Material for this exercise: Begin
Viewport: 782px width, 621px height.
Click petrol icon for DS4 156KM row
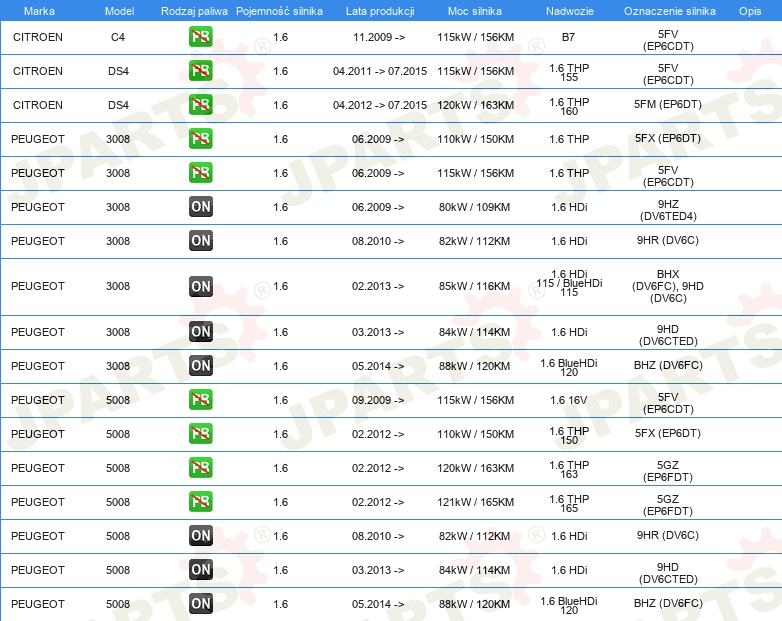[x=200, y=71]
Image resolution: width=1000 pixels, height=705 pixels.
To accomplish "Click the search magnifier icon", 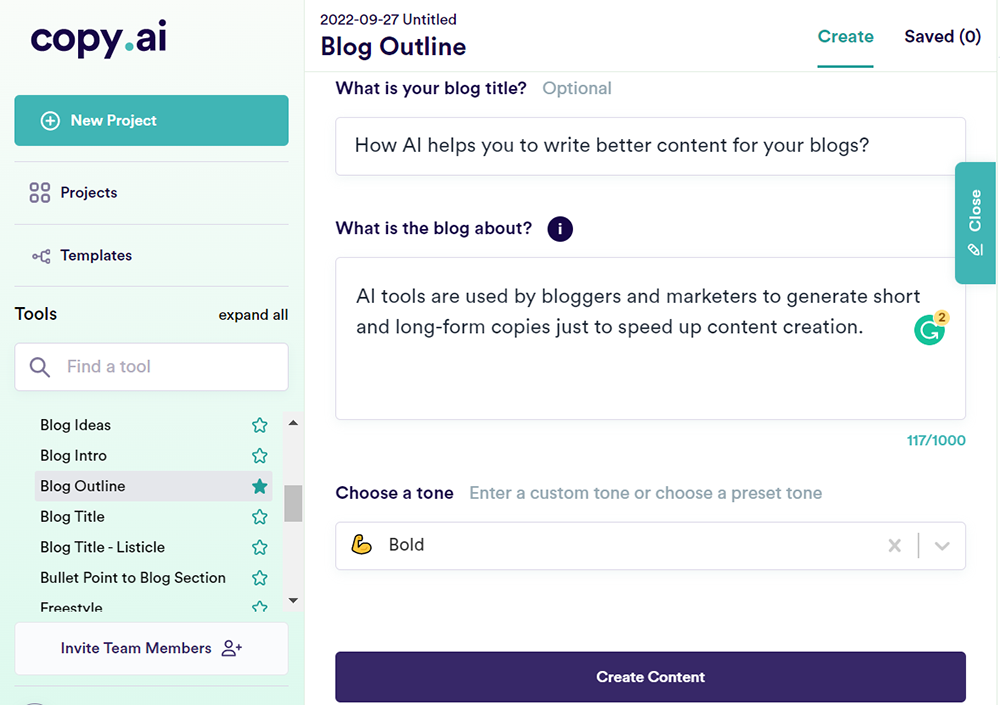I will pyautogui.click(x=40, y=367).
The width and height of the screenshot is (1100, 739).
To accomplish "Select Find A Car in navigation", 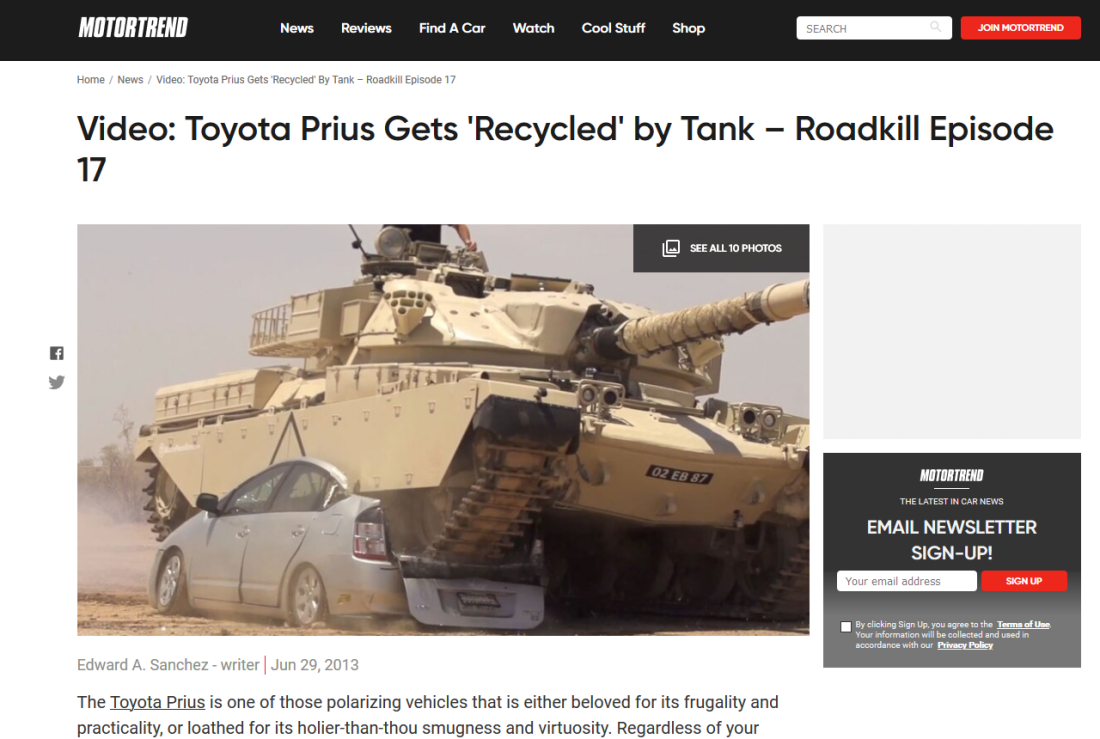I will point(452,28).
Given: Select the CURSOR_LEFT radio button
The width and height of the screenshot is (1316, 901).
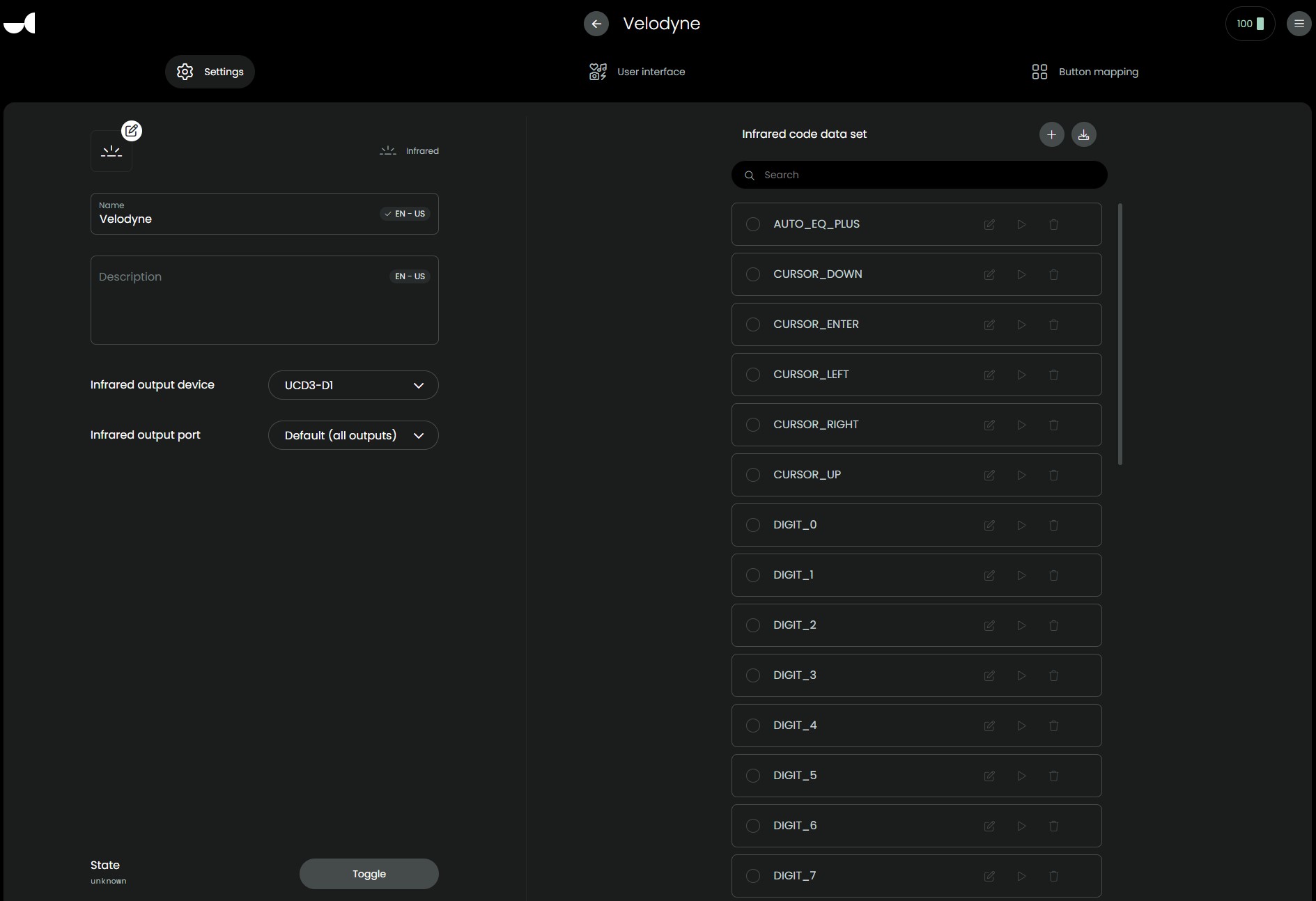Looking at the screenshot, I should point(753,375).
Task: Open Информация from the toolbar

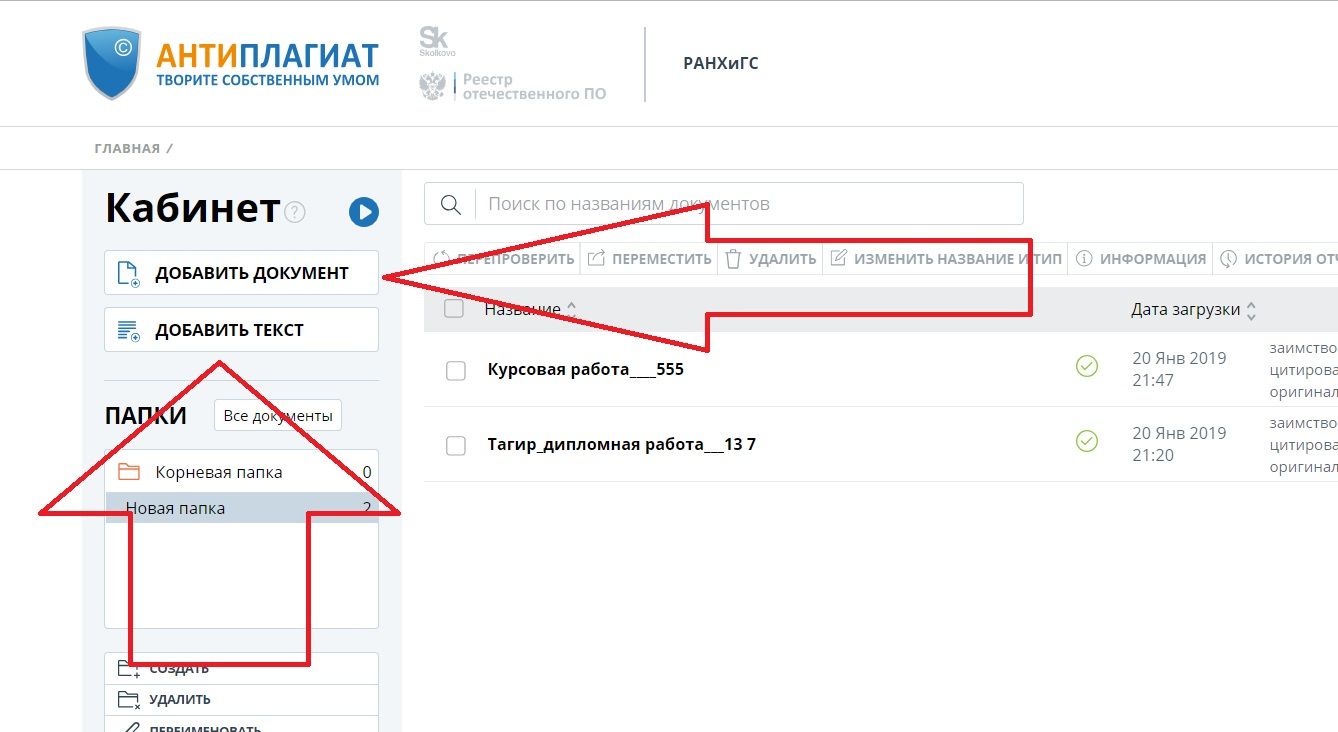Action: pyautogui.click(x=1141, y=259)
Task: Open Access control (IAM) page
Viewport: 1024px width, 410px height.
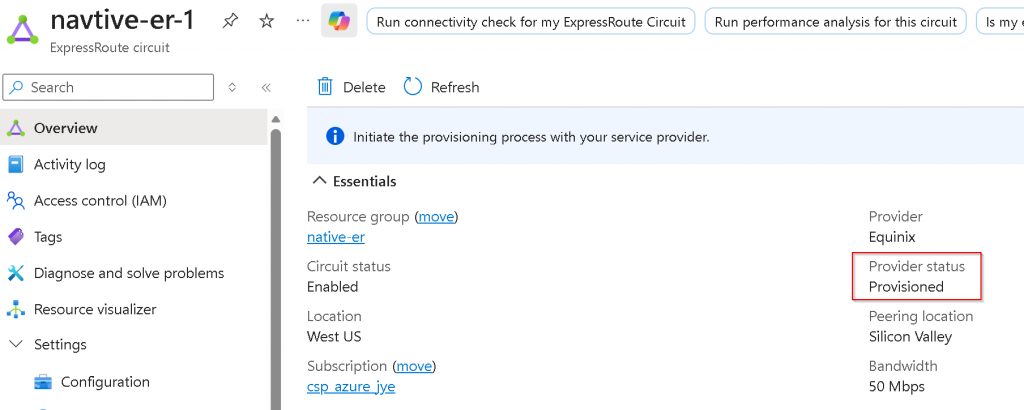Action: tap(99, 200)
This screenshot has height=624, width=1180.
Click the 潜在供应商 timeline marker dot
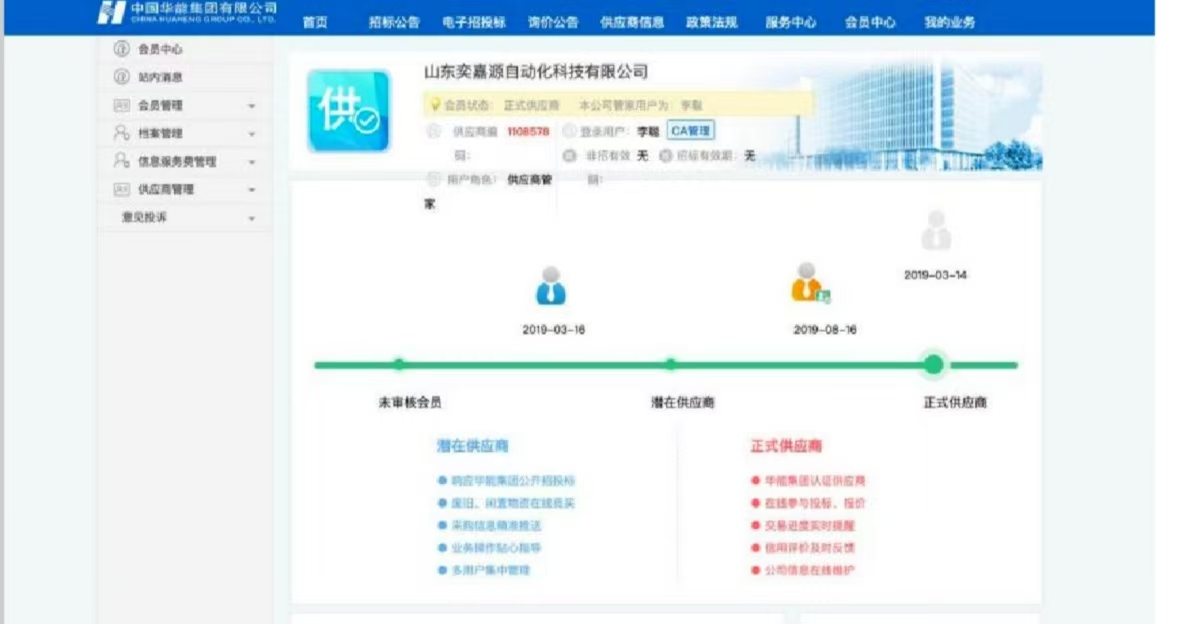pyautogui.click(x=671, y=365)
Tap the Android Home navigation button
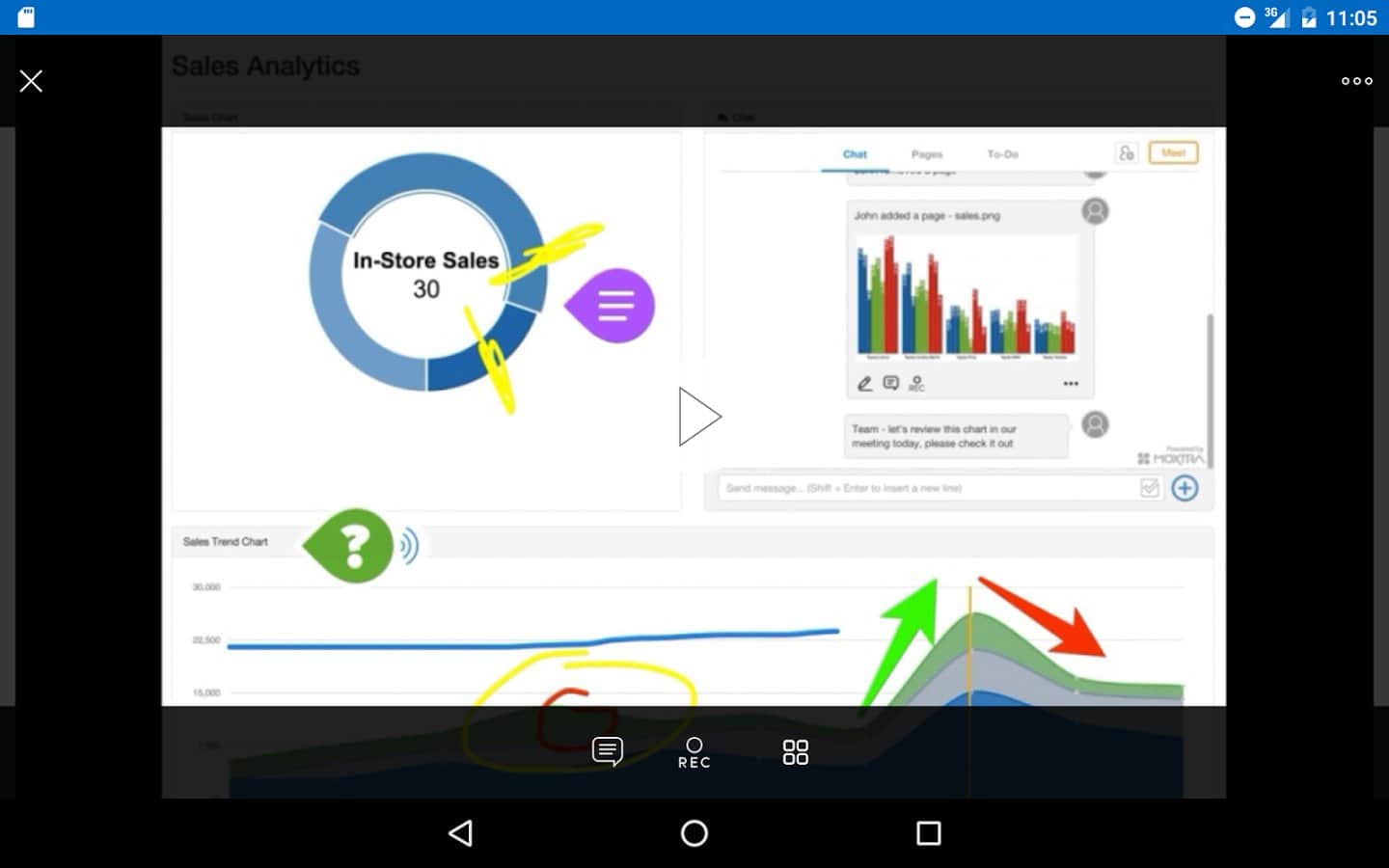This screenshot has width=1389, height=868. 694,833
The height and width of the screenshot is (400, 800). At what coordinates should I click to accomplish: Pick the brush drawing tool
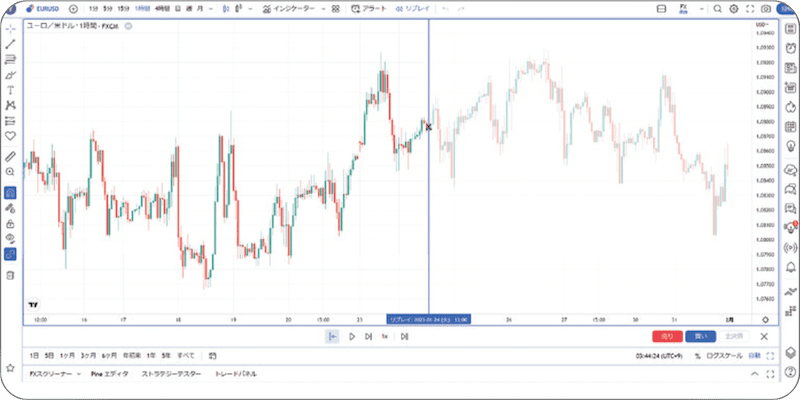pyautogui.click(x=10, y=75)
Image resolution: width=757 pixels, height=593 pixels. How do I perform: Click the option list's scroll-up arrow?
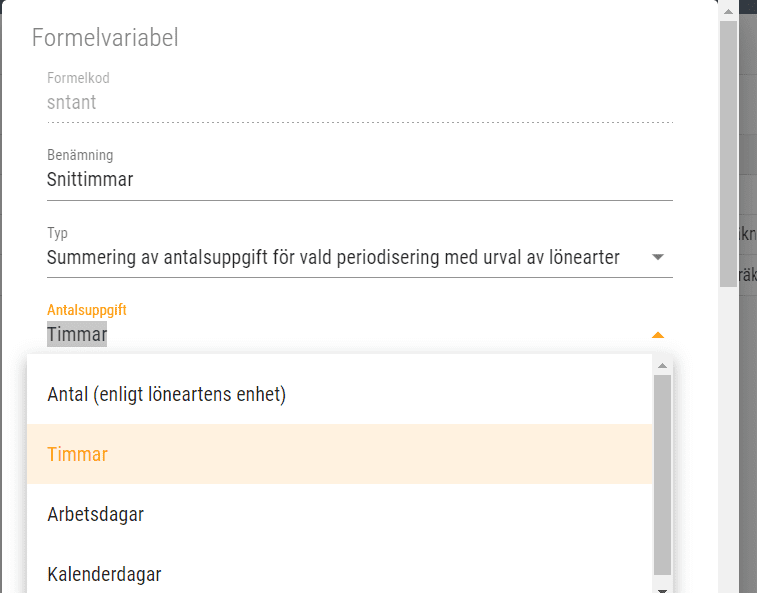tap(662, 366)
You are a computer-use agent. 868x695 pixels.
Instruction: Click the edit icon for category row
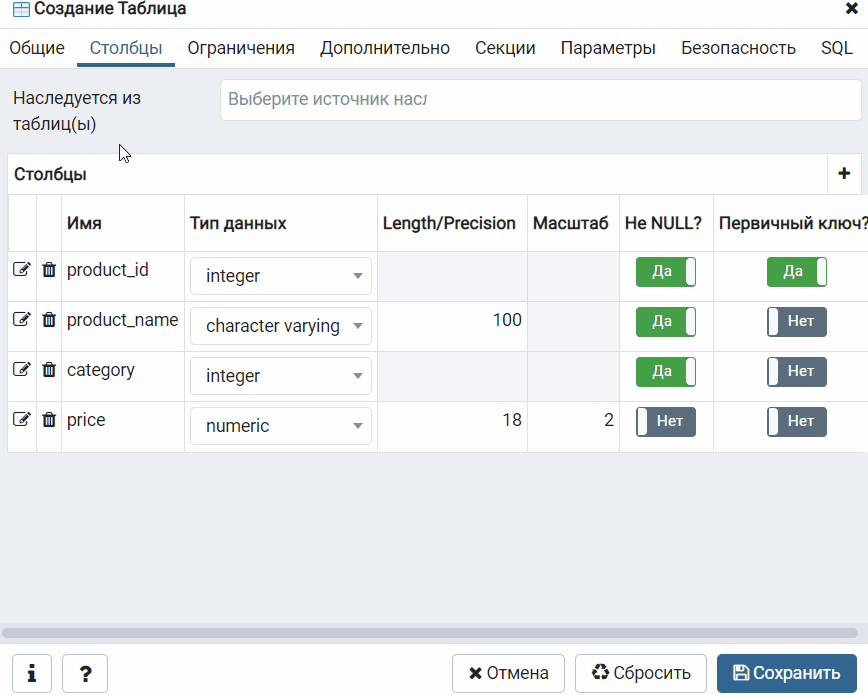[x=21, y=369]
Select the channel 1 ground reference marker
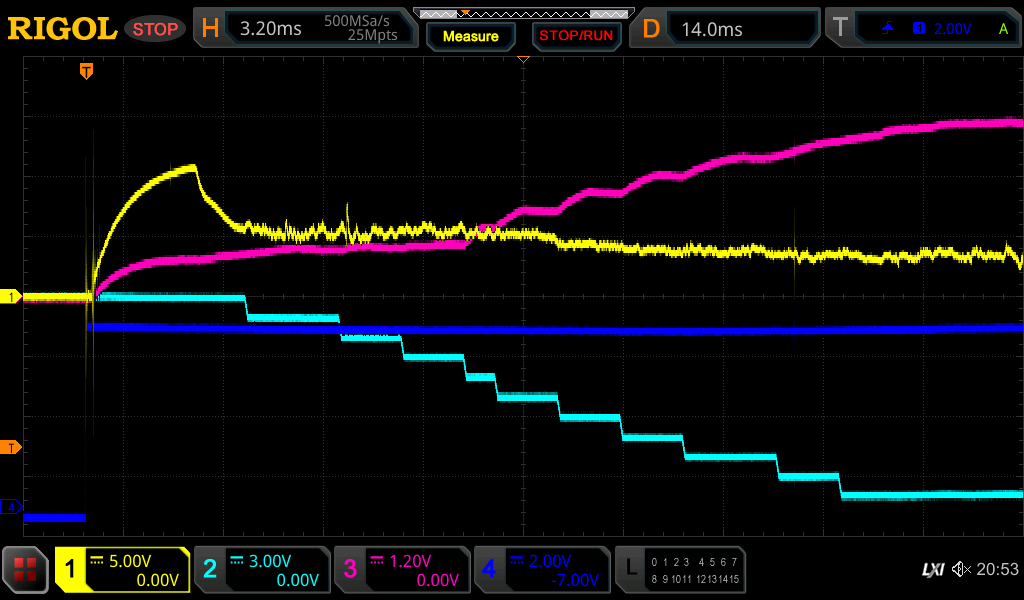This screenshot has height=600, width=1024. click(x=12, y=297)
Material for this exercise: End
* **What you need to do**
Line by line and exactly, reproduce the span from the line with "Instruction: Click the" through the end of the data above, both ends included, with pictures left out.

* **Answer box**
Instruction: Click the edit icon for category row
[x=21, y=369]
Select the channel 1 ground reference marker
This screenshot has height=600, width=1024. click(x=12, y=297)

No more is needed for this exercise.